EXERCISE AIM => Can you write out these entries again, swapping "input field" for "text box" and leaving everything else unchanged?

==*==

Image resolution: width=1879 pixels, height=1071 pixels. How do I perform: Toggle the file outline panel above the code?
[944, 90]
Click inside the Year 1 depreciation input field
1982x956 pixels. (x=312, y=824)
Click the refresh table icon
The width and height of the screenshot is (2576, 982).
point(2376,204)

==*==

ANSWER TO THIS PROBLEM =>
Image resolution: width=1879 pixels, height=1071 pixels. How do I perform: Toggle the file outline panel above the code?
[944, 90]
Click inside the Year 1 depreciation text box
1982x956 pixels. (x=312, y=824)
Click the refresh table icon
The width and height of the screenshot is (2576, 982).
point(2376,204)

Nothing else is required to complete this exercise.